アンデラの民の前に彗星の如く現れ、ボロ雑巾のように消えた不可視ことショーン。彼がDQN だと判明したときSNSでは何とも微妙な空気が流れたのだが、なんと彼は一部の熱狂的ファンを獲得してしまった。「不可視ガールズ」と呼ばれる彼女たちを「肯定」したいので私も不可視を語ってみよう。※ワイは不可視ガールズちゃうで(震え声)



【前提】なぜ不可視はDQNだったのか?

『俺たちヲタクの嫌いなDQNだから別に死んでもいいや』

もし不可視がビビリっ子で「リップに粛清されたくない!逃げちゃダメだ逃げちゃダメだ!うわあああ!僕の足動いてよ!」なタイプだったらどうなっていたであろうか?

ストーリー進行上、不可視はアンディに殺されなくてはならないのだが、その不可視がジャイアンに抑圧されるのび太みたいな憐憫を買うような性格だったら物語の重要人物たるアンディとリップどっちにもヘイトが向かってしまったことだろう。あの段階でアンディやリップにヘイトが集まるのは連載上損しかない。

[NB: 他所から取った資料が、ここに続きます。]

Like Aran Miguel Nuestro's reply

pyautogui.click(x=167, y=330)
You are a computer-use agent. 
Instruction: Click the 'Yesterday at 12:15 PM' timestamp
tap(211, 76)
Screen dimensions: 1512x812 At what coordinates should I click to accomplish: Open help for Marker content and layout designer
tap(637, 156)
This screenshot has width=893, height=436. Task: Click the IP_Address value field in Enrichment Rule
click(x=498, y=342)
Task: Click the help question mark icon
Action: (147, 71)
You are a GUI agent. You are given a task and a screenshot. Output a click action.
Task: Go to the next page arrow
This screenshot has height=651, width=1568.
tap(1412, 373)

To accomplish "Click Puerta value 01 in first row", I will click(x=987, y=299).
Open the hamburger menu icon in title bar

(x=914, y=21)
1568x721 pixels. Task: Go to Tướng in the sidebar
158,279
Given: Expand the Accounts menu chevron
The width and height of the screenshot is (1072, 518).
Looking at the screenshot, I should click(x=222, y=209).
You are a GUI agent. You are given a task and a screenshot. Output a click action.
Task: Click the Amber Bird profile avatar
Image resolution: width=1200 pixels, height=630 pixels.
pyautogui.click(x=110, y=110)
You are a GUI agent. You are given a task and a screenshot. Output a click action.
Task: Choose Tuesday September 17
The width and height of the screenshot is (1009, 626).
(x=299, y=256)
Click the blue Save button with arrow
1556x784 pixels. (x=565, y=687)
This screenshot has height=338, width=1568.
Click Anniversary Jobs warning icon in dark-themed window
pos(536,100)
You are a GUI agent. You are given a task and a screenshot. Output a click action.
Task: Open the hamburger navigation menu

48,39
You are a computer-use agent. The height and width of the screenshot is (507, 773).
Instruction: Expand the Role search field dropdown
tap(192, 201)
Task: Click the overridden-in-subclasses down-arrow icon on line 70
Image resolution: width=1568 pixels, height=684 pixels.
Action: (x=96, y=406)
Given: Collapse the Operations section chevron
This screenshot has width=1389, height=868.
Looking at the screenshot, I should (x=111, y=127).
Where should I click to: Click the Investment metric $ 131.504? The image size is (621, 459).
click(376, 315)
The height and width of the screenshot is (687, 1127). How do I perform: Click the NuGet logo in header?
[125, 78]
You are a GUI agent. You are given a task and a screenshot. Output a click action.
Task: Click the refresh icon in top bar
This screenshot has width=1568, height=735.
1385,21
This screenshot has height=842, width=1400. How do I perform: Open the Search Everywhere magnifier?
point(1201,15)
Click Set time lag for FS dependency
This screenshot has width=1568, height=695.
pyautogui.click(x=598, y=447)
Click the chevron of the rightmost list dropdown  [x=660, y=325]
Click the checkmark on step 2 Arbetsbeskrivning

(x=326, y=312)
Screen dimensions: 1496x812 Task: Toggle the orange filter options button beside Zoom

ア/ン/デ/ラを読むのは基本ヲタクなのでヲタクが自己投影しがちなシンジ君タイプではなく、逆にヲタクが嫌いなDQNを犠牲者にすることにより、読者側の罪悪感を緩和させ、またアンディやリップにヘイトを向かわせない効果を期待できる。読者にショックを与えつつケアをする。ここが戸塚先生のウマい処。…しかしこのケアで私たちは完結していいのかね?



【ちょっと深掘り(尻切れトンボ感)】
『善人が犠牲者じゃなくてよかった~。「悪人」が犠牲者だから、ま、多少はね?』と終わらせてしまう我々の奥底にある「視えない(不可視)」思考に対して「それでいいのか?それで終わらせていいのか?」と問われているようにも思える。不可視が悪人だと仮定するならどういう経緯で悪人になってしまったのか思いを巡らしてみてもいいじゃないか。
SNS引退した私の元相互さんが「あの後味の悪さ、尻切れトンボ感が想像の余地を残す。だから一部熱狂的ファンがついたのでは?」と名推理していらっしゃった。あんちゃん!見とるか?わしはここにおるけぇ!尻切れトンボだから不可視はその死に至る背景に妄想考察の余地が大いに与えられているキャラクターなのである。不可視は考察漫画であるアンデラにまっことふさわしいキャラクターなのですら!




【私がなぜ不可視を憎めないのか(自虐と他虐)】
私は不可視みたいな人物はア/ン/デ/ラの世界観を青年漫画的視点で見ればでわりと「ア/ン/デ/ラらしい」キャラクターだと思っている。あのとき私はSNSにて「自虐」と「他虐」という言葉を使って不可視を説明したのでここでも試みてみよう。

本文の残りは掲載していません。